-- Opening Marker --
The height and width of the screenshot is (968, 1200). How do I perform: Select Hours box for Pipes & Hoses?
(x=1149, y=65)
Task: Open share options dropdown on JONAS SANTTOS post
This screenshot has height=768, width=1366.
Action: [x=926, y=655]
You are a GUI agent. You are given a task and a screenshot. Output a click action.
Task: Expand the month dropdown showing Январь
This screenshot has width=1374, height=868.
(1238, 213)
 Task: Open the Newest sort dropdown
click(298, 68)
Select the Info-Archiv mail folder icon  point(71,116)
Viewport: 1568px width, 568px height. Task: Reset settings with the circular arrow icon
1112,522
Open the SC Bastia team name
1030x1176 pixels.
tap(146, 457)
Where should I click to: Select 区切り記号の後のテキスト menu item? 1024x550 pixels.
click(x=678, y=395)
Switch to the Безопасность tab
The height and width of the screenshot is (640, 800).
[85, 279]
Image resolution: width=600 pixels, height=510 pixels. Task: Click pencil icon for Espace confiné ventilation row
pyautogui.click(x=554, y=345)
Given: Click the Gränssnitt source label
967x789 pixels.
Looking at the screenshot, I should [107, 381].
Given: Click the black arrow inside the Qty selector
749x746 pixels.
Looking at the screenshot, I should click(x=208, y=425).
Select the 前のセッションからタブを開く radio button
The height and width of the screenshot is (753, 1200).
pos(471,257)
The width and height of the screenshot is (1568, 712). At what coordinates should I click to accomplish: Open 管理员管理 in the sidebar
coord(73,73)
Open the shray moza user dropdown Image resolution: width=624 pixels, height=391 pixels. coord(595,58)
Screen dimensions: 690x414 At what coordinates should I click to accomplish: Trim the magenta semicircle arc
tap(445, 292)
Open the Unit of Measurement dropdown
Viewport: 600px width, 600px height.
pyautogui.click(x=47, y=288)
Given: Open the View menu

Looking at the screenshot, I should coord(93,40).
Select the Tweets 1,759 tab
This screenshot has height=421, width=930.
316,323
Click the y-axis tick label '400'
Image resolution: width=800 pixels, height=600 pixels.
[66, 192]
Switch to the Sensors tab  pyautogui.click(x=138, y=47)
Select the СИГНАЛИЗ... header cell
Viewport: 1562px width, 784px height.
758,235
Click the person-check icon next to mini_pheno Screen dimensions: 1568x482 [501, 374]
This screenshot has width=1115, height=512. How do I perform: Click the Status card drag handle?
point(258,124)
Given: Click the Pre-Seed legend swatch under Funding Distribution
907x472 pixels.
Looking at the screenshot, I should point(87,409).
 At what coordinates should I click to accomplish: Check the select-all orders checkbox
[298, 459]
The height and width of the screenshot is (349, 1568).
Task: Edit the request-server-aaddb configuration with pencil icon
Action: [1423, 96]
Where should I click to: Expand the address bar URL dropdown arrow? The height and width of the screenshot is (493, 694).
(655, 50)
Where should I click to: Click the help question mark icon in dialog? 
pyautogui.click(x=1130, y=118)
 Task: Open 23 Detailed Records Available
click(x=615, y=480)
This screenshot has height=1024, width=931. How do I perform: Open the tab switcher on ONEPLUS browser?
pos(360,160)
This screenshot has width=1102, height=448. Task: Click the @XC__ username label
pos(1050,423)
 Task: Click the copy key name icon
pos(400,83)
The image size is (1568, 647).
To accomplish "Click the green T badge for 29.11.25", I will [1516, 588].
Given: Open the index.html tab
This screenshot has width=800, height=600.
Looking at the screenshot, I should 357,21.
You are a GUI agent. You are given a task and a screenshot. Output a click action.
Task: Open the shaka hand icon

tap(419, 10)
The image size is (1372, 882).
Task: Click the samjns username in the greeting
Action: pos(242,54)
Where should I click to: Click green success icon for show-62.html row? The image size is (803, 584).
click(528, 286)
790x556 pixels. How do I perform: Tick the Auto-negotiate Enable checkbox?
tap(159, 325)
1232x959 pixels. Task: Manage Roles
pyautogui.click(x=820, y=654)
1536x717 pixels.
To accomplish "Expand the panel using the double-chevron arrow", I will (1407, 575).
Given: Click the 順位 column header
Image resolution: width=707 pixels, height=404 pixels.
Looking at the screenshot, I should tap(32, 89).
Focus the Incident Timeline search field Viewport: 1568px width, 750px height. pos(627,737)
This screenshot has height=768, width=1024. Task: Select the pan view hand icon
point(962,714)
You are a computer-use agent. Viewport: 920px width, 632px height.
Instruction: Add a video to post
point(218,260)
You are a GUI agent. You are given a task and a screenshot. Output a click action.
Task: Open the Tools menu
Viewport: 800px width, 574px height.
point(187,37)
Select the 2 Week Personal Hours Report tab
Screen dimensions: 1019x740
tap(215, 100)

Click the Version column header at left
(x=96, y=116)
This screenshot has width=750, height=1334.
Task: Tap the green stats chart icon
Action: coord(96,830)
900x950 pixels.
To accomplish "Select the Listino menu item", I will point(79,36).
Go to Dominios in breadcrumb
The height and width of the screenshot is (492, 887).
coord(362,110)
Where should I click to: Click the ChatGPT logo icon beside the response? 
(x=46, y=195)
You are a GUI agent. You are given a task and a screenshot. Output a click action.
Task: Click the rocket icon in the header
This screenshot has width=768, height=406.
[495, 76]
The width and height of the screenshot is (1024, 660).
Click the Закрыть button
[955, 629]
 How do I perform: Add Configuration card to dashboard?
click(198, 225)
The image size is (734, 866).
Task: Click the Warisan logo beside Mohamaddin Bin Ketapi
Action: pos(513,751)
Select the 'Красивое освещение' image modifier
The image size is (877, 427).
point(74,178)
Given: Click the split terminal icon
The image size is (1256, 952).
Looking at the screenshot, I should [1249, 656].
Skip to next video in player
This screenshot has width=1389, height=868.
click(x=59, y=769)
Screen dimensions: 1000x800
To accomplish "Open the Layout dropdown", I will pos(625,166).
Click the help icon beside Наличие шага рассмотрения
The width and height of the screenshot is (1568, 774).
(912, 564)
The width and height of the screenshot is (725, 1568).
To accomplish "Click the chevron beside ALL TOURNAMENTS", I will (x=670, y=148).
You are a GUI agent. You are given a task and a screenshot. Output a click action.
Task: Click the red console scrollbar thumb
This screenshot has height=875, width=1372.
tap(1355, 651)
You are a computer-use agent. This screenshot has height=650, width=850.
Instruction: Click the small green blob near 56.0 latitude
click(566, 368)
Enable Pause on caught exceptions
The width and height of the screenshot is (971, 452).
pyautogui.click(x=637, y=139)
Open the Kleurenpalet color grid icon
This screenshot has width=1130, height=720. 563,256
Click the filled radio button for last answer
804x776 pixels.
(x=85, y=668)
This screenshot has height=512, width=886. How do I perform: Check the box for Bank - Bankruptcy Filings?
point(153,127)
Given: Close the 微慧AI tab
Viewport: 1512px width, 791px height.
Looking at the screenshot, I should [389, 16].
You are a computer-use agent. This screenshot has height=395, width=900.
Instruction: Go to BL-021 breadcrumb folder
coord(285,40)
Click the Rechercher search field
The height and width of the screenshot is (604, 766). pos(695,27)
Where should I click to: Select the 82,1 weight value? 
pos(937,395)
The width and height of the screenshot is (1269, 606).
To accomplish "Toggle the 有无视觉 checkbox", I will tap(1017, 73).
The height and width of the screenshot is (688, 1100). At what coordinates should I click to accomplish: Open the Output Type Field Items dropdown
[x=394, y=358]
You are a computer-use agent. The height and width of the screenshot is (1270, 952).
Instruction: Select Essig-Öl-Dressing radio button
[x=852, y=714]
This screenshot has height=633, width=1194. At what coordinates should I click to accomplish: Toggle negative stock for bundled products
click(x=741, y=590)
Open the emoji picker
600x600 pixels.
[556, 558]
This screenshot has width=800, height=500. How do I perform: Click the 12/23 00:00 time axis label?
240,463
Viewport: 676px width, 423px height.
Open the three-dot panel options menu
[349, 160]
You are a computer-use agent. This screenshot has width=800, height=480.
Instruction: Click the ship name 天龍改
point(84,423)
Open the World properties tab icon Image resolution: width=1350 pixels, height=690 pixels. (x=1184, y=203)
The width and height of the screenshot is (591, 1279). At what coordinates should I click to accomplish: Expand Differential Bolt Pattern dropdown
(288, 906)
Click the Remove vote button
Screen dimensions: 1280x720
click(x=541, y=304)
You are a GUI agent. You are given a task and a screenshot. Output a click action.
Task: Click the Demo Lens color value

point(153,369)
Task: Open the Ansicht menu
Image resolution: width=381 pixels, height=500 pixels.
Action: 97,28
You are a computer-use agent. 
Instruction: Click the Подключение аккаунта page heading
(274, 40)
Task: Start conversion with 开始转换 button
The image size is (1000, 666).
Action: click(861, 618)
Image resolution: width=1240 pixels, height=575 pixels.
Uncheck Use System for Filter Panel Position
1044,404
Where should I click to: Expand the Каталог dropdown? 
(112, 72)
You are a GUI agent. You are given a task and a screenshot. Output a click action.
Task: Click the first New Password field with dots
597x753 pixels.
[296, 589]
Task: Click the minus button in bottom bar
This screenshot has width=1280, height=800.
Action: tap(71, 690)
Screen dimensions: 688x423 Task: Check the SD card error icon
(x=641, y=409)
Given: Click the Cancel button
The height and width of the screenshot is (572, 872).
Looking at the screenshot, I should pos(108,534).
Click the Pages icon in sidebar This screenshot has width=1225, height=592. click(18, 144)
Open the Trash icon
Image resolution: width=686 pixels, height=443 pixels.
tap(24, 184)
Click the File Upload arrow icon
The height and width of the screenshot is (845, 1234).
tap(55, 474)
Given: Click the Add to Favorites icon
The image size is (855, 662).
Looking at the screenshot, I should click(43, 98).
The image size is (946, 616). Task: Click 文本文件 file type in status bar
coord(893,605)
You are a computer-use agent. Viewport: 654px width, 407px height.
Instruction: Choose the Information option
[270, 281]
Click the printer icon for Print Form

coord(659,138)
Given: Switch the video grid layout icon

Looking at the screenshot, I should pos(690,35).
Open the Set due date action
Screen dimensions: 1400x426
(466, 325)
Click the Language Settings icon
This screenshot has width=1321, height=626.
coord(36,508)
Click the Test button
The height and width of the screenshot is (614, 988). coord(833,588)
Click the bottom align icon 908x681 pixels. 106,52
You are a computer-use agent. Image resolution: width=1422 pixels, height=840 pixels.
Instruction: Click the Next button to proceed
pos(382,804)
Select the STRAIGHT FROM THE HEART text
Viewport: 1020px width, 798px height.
-- Closing Marker --
» **About this exercise**
Return a copy of every line in the records that includes the string "will".

» **Your solution**
To accomplish "Click the green T badge for 29.11.25", I will [1516, 588].
To accomplish "Expand the panel using the double-chevron arrow", I will (1407, 575).
To accomplish "Select the Listino menu item", I will point(79,36).
To accomplish "Open the Layout dropdown", I will pos(625,166).
To accomplish "Click the chevron beside ALL TOURNAMENTS", I will (x=670, y=148).
To accomplish "Toggle the 有无视觉 checkbox", I will tap(1017, 73).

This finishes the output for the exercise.